Through your period of reflection and assessment, what small insight have you gleaned? Or, what single word would you use to describe the first half of the year for you? Share your intelligence in the comments below.

We Still Have Time Before 2026 Arrives People!

Do you comprehend the absurdity of hearing individuals declare, ‘it’s too late to achieve their New Year’s resolutions,’ when only a month or three has passed? Six months into the year, however, presents a significant chasm from January. Yet, consider the undeniable truth: 2025, like all other years, still contains an immense window of opportunity before its official end. While it may be July 1st, at the time of this writing, this year is far from over.

It’s like being on a malfunctioning escalator and calling for rescue. The escalator may have ceased its ascent, but you are not stuck. It has simply transformed into stairs, and it is time to activate those legs and climb!

  • Look over your original (year long) goals? Are they still relevant? Do they need adjusting based on your review?
  • Break down your larger goals; how might they be broken up to fit into a 3-month and 6-month actionable steps?
  • Remember: focus on the 1-3 areas that you want to work on for the rest of the year. Any progress, despite the length and duration it’s been cultivated, can show more than simply saying you won’t make any.

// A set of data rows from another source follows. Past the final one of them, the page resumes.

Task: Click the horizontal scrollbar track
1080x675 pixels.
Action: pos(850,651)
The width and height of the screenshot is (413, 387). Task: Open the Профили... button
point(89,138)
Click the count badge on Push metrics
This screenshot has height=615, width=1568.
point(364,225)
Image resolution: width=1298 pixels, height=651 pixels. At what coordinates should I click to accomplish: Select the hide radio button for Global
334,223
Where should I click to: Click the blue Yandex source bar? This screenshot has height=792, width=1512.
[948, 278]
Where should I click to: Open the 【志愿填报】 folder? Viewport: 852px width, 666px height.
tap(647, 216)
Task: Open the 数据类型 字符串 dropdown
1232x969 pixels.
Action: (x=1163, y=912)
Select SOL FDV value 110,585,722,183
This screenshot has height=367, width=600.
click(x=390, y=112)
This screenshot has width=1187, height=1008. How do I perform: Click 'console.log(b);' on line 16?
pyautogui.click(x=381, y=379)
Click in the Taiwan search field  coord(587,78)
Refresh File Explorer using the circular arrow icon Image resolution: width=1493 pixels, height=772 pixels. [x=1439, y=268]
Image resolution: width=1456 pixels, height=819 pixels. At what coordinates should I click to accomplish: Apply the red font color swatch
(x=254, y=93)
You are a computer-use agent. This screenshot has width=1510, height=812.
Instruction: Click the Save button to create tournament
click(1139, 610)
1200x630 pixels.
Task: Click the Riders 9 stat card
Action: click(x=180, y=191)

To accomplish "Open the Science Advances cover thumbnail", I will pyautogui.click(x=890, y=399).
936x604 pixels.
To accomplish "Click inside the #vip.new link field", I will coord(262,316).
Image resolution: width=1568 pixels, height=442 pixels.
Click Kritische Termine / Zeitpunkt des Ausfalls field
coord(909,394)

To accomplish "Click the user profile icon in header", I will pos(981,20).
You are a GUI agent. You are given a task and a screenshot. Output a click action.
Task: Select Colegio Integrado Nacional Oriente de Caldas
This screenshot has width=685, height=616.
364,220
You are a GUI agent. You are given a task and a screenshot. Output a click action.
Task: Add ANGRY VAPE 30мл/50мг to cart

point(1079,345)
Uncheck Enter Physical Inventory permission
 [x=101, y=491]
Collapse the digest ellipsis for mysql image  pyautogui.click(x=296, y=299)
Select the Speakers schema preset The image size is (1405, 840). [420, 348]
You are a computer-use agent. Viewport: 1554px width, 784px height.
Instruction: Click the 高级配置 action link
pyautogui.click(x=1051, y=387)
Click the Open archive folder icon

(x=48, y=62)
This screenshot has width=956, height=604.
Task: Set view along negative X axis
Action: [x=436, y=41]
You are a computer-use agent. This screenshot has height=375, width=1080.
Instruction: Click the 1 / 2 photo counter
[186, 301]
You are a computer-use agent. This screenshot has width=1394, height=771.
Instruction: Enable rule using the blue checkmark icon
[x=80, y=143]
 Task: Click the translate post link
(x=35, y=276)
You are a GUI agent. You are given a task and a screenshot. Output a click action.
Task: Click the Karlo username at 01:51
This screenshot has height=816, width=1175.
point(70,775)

Let’s say for example that you want to focus on your health and well-being. How would you be able to group this together? Could we posit that we could group exercise, nutrition, and sleep together? For example: could you take a walk for 5-10 minutes, eat 1 fruit a day, and sleep 10 minutes earlier? Starting small gives you a foundation to build upon until you are able to increase the amount of healthy habits and it becomes an automatic practice, not a punishment.

This idea can be thought of the same way with other activities and goals: learning new skills, a new language, entering a new industry, pursuing a relationship or repairing one, the possibilities are endless! However, given that we all have so much attention throughout the day, giving your attention to a small amount of projects would help keep you focused and delay feeling overwhelmed. Give it a try and see what happens when you dedicate your attention to 1-3 projects than 3+ projects with the amount of time we have left in this year.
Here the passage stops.